I think this statement from Peggy McIntosh’s “What Privilege: Unpacking the Invisible Knapsack” really gets at what I’m trying to say…

“To redesign social systems we need first to acknowledge their colossal unseen dimensions. The silences and denials surrounding privilege are the key political tool here. They keep the thinking about equality or equity incomplete, protecting unearned advantage and conferred dominance by making these taboo subjects”

It’s uncomfortable to talk about the conscious or subconscious reactions we have to people who are different from ourselves, physically, or who choose to go against the grain in terms of social behavior. Regardless, it’s crucial to reflect why it is, you feel uncomfortable. The secret lies in what is most painfully said.

McIntosh continues, “I have come to see white privilege as an invisible package of unearned assets which I can count on cashing in each day, but about which I was ‘meant’ to remain oblivious. White privilege is like an invisible knapsack of special provisions, maps, passports, codebooks, visas, clothes, tools and blank checks… Describing white privilege makes one newly accountable…For this reason, the word “privilege” now seems to be misleading. We usually think of privilege as being a favored state, whether earned or conferred by birth or luck. Yet some of the conditions I have described here work to systematically over empower certain groups.”

Why is “Umlungu” so grating? Perhaps it is because it goes against how I see myself and the work I’m doing here. It might be because I’m not used to have my skin color be acknowledged—led astray by the toxic ideology of colorblindness. What if it’s a reaction to the underlying guilt I have in knowing that when passive, I play a role in the systemized oppression that should so badly be eradicated. This naturally, makes me feel more guilty, because then I feel like I expect myself to be a hero… “Whites are taught to think of their lives as morally neutral, normative, and average, and also ideal, so that when we work to benefit others, this is seen as work which will allow ‘them’ to be more like ‘us’”…

I had knots in my stomach throughout PST. I have never appreciated the banking theory of education. That’s not how I envisioned my role as a volunteer, yet that’s exactly how training felt… as if the issues we would encounter in our communities were prevalent due to lack of education, and we, somehow, were qualified to guide people in the right direction… Like missionaries singing to a different tune. That being said, I appreciate that Peace Corps strives to, and focuses on capacity building, I’ve seen first hand how effective it can be when done correctly. This means that you’re working with people to enhance the skills, knowledge, ideas, and so on that they already have, honoring their talents. I have been fortunate enough to have an incredible amount of learning opportunities while here… the chance to learn two languages, and be engaged in a community… in projects that I could never have dreamed of, but I’ve also felt guilty that my lack of experience in this field has never been questioned… because it’s so natural that I should be the one leading.

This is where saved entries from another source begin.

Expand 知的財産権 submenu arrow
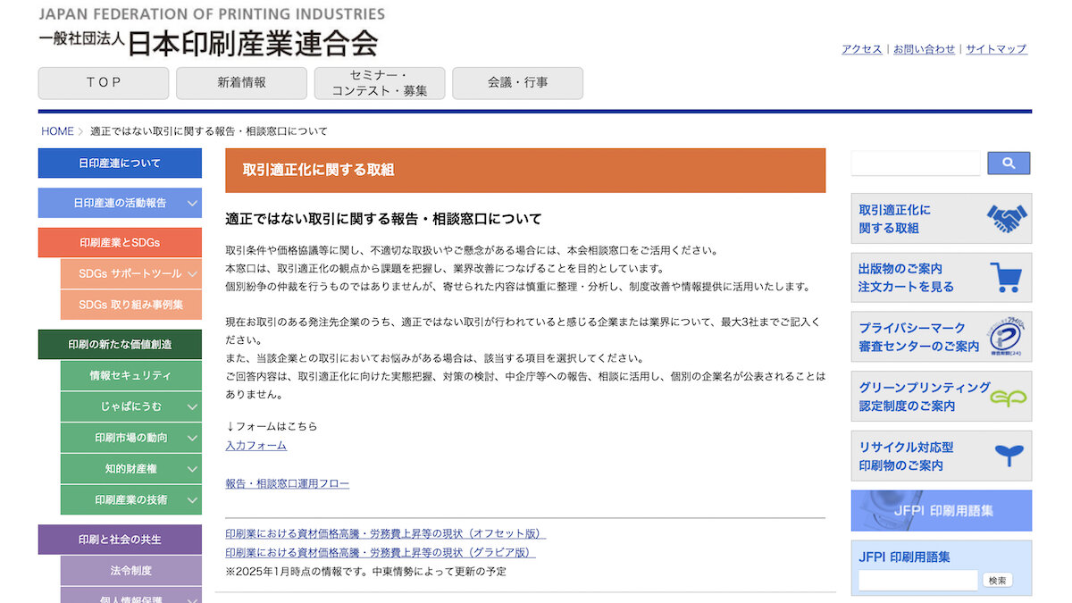The width and height of the screenshot is (1072, 603). (x=192, y=469)
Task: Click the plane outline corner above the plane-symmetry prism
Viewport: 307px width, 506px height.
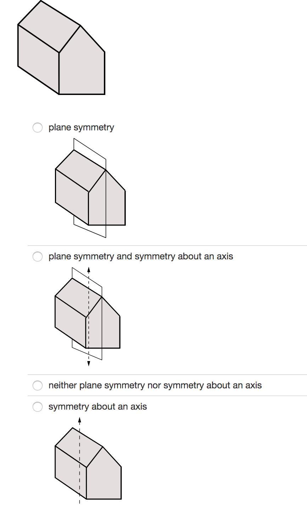Action: click(x=74, y=139)
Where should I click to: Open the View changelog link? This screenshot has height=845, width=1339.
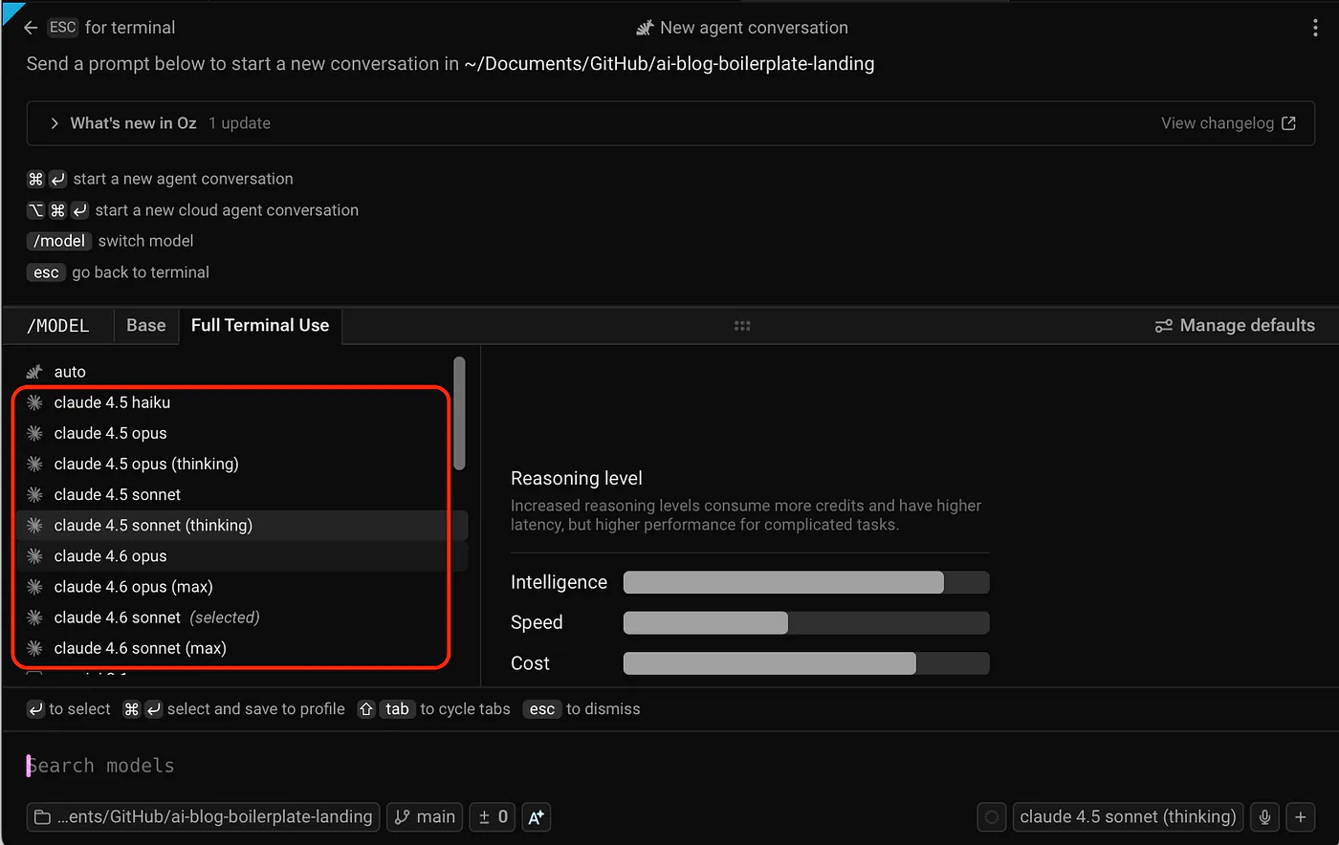pyautogui.click(x=1228, y=123)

That I’m qualified to give advice and recommendations. This is can be dangerous if not checked.  Months of reflecting hasn’t brought me any closer to the answers I’ve been seeking, but they have helped me see my experiences in a new light and I think that’s a crucial starting point.

So, here are some reflection questions:
1.     How does our cultural worldview influence and inform our perceptions of people from other cultures?
2.     How can we be aware of and change our assumptions?
3.     How can we benefit from understanding our own cultural worldview and how it affects our relationship with other cultures?


[1] Scientific descriptions of the customs of individual peoples and cultures.
[2] Even here, I cringe at acknowledging this part of my experience in Swaziland, while true, it nonetheless paints an image of such a small fraction of what happens in my life here. Mainly, I just want to indicate how it feels, less than criticize the behaviors I encounter. I’ve met so many wonderful people here, that they outshine any negative interactions I have had.